How have things changed at Nordea in terms of the way you operate?

We started off as a trading desk and were much more focused on pure execution, but have changed the business model since the financial crisis, increased regulation and the growth of assets under management. In total Nordea Investment Management has close to E200bn AUM and almost 600 FTE’s, including 170 investment specialists. We operate with a boutique structure, which is supplemented from carefully selected external managers.

The fixed income desk covers a broad universe including investment grade and high yield credit, rates, emerging markets, repo, futures and credit derivatives. When I first joined there was only one trader, and the desk was quite separate. Now we are five fixed income traders, in a global team of twenty-four that trades across fixed income, FX and equities. We are in constant discussion with our portfolio managers. We no longer just offer advice on how to execute a trade, but also provide information on the securities, market conditions, liquidity and flows.
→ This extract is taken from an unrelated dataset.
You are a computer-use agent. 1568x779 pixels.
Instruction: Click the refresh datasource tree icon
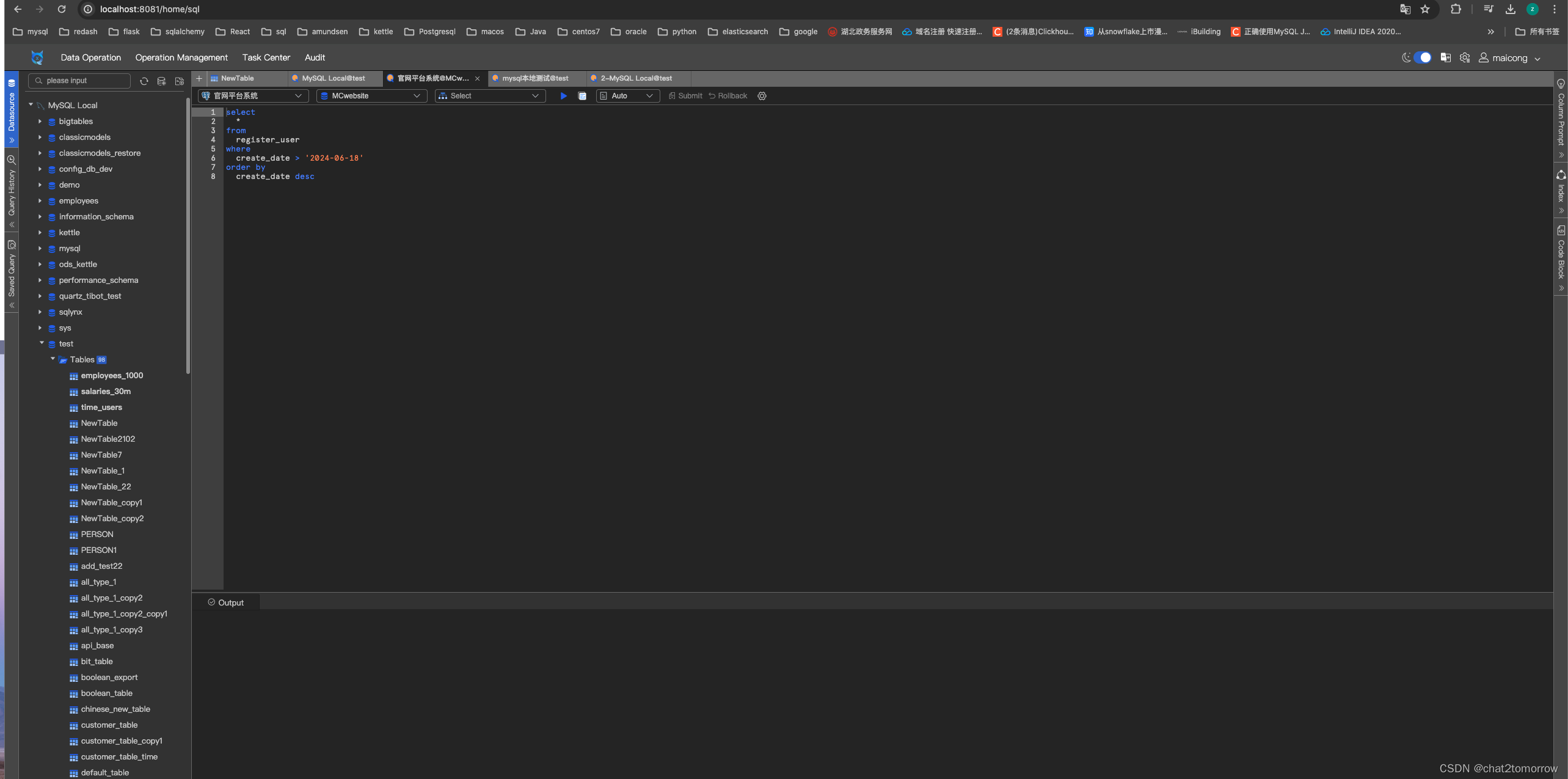point(144,81)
What are your biggest challenges and opportunities going forward?

I would say that our two biggest challenges today are regulation and compliance, which are not the same but closely related. The most important thing to do is to take leadership when addressing these issues and to have a co-ordinated and structured approach with all stakeholders. You not only have to adapt to the new world, but also give people much more information on how you work.

As for opportunities, we are putting a lot of work into TCA and I think it will become an important feature for clients to help identify liquidity sources and mitigate risk. We are also paying attention to the different platforms being developed and how we can become involved. Our knowledge of the market landscape can assist the management group in determining how to best proceed in certain investment decisions.

The ultimate goal is for us to provide the best returns for our customers. This requires that we in trading have a handle on the latest technologies, the regulatory landscape, and maintain an open dialogue with other sellside and buyside participants. We must be on top of the game to service our clients, and proactivity rather than reactivity is the way we do business. These challenges make me enjoy going to work every morning.

Biography:  Tina Bach has spent 25 years at Copenhagen based Nordea Investment Management with her latest position being chief dealer. She is currently involved in projects related to the new trading initiative and transaction cost analysis. She started her career trading Swedish bonds when interest rates were 500% as well as repos. Bach has also worked in sales targeting European pension funds and central banks worldwide and spent three years in Norway, setting up a sales desk to service local clients.